|
|
-
Re: Why Would Accumulo v1.4.1 Run Major Compaction on a One Tablet Table?Christopher 2013-02-02, 17:26
David-
Regarding "What is the relationship between rfiles and splits": Tablets contain multiple files, created from minor compactions. When a tablet splits, references in the !METADATA table to RFiles in the old tablet (pre-split) get copied to the sections corresponding to the new tablets (post-split). So, for a time, both tablets may be sharing some of the same files. When a major compaction occurs for a tablet, new files are created from the old files (dropping any data in the file that may have been there, but doesn't belong to this new tablet) and these new files are referenced only by the new tablets (until it splits further, anyway).
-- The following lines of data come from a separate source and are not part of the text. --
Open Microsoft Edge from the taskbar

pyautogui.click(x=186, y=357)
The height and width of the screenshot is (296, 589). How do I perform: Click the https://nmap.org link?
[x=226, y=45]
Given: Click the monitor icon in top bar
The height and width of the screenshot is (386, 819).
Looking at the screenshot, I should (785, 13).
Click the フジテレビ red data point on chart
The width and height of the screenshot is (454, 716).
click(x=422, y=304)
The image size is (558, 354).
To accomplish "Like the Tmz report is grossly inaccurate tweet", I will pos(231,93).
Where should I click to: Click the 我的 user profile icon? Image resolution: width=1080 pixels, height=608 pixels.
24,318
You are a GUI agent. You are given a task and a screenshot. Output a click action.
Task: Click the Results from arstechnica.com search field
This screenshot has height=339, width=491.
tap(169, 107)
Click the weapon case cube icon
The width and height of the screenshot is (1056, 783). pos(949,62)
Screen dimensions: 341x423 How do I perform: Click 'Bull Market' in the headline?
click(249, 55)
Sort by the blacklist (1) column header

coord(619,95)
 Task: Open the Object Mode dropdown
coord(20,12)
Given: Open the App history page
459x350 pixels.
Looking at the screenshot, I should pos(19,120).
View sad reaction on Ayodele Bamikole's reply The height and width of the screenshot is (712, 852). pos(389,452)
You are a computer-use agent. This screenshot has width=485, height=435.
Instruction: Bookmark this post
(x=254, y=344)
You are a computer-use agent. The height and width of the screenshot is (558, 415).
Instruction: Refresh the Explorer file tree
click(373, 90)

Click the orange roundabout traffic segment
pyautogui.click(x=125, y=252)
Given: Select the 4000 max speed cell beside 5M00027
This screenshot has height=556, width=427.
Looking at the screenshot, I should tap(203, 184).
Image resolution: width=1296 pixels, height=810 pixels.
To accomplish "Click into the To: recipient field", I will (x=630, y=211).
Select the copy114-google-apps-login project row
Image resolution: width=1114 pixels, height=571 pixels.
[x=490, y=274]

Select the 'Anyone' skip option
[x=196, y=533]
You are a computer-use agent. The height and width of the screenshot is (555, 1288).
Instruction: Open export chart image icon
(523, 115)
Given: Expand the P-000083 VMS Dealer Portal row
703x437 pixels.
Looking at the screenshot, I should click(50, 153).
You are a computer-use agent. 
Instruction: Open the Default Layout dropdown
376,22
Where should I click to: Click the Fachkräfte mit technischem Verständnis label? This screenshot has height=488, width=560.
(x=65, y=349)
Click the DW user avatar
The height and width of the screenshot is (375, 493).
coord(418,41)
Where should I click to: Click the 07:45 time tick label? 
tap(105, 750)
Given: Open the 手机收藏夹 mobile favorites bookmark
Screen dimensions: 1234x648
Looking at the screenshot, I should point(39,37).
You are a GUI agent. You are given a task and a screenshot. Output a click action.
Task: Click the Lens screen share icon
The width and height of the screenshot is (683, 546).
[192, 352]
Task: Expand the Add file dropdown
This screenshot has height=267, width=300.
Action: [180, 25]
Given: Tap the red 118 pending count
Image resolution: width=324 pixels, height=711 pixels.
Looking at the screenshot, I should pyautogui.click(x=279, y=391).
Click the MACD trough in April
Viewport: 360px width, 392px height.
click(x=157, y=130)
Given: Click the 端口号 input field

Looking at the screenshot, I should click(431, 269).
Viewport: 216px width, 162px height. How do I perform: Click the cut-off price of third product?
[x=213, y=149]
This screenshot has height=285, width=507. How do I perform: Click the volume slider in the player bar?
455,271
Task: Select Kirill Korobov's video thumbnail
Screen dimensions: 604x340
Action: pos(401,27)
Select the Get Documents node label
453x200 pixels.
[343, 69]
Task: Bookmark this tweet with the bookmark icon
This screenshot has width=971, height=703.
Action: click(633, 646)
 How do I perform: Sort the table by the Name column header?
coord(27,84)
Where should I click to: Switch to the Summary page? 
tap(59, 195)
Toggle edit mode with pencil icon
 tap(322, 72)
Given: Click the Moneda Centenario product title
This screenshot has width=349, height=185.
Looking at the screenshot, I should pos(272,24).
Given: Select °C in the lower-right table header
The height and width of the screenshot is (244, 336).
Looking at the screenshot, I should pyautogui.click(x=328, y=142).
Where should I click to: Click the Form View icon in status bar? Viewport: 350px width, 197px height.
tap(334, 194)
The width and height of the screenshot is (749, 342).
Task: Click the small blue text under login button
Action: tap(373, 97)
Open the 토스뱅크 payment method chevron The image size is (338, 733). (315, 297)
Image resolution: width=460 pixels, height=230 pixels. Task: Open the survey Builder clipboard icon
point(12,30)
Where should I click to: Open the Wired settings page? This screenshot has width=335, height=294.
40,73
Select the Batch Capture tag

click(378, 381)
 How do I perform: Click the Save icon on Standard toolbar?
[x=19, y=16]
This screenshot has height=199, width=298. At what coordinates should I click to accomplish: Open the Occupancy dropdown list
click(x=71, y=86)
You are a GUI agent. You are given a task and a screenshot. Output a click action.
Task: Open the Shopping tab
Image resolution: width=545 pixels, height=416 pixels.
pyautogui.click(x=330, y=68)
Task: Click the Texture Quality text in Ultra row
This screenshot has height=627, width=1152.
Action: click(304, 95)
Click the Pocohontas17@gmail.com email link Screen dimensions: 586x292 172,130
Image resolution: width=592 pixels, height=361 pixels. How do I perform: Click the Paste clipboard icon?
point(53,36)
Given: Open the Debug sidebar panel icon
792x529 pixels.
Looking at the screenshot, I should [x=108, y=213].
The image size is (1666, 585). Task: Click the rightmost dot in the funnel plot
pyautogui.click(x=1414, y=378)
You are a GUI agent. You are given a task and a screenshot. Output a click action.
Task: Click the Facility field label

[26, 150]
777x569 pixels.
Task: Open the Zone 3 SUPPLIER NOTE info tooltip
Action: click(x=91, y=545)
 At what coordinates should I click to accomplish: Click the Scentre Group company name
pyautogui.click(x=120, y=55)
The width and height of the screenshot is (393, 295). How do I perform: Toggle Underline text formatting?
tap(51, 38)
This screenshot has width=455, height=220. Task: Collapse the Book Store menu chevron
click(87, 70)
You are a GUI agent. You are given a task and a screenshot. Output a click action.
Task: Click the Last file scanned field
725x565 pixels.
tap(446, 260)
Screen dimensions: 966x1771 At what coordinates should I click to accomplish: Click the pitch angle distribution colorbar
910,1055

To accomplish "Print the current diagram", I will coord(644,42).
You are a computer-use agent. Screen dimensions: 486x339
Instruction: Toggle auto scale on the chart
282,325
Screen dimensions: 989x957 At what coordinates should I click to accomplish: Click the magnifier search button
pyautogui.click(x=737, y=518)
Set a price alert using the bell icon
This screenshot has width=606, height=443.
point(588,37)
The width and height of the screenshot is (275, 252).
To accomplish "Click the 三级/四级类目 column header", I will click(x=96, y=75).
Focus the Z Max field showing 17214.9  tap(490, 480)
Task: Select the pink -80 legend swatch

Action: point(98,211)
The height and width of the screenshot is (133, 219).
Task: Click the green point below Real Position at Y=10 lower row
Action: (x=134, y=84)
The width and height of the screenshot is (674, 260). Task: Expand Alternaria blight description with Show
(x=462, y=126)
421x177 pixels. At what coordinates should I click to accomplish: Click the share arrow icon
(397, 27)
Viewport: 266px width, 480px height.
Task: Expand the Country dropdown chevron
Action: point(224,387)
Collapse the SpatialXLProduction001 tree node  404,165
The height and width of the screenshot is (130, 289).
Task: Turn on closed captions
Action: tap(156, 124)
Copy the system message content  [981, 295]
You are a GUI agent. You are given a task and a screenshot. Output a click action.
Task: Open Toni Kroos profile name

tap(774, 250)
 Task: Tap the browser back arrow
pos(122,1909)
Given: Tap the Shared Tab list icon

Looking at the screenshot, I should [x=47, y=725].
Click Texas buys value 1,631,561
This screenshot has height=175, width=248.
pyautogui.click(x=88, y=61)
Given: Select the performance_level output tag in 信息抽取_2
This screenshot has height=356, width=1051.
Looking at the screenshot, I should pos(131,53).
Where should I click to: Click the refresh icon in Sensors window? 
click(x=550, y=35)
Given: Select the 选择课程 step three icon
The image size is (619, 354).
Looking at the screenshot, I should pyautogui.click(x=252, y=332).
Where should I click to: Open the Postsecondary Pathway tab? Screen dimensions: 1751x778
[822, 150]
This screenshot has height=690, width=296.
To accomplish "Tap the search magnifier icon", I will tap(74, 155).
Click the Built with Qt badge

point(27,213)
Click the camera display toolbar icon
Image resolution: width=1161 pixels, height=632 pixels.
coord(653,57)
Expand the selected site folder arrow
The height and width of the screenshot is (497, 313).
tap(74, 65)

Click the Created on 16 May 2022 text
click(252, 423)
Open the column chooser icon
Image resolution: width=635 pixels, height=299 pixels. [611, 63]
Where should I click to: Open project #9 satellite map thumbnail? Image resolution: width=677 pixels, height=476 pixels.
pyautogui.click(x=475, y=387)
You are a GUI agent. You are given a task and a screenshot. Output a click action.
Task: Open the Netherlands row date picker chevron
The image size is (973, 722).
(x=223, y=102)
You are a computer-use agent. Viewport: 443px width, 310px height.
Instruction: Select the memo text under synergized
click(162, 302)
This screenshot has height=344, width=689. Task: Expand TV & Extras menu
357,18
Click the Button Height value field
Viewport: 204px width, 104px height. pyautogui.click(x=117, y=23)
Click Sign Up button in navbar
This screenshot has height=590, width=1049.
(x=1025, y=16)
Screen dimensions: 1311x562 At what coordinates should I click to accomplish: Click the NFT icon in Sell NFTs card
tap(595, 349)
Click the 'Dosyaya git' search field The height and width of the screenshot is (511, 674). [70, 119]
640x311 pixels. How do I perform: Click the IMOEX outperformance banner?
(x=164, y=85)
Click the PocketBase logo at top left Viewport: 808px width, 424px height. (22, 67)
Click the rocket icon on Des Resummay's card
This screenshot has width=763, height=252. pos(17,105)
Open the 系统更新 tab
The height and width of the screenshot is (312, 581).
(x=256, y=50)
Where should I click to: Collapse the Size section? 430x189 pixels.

Regarding the 12 rfiles you are seeing: Files get created during minor compactions, and get combined during major compactions. During compactions, the data is written out as temporary RFiles get created, and then they get renamed once they are done. The reference to the old files, prior to the major compaction, will be removed from the tablet's metadata, and a delete marker will be added to the !METADATA table, scheduling the old file for deletion. The garbage collector will eventually delete the file, so long as no tablets are still using it. You may have several minor compactions before a major compaction, and a collection cycle may not have run since the last major compaction, resulting in these extra files. You can force a full major compaction from the shell with the command "compact". Once it's done, and after the next collection cycle, you should only have one file remaining for the tablet. -- Christopher L Tubbs II http://gravatar.com/ctubbsii On Fri, Feb 1, 2013 at 3:37 PM, David Medinets <[EMAIL PROTECTED]>wrote: > What is the relationship between rfiles and splits? hadoop fs -l > /accumulo/tables/or/default_tablet is showing 12 rfiles. I see some > .tmp rfile as well. My table still has just one split though. Maybe I > am mixing up the Accumulo representation of the data with Accumulo's > representation? > > On Fri, Feb 1, 2013 at 3:25 PM, Keith Turner <[EMAIL PROTECTED]> wrote: > > On Fri, Feb 1, 2013 at 3:10 PM, David Medinets <[EMAIL PROTECTED]> > wrote: > >> Why Would Accumulo v1.4.1 Run Major Compaction on a One Tablet Table? > >> Brand new table. No splits No deletes. Just slamming inserts as fast > >> as possible. > > > > As data is inserted new files are produced via minor compaction. > > Eventually some of the files will be merged into one file via major > > compaction. > |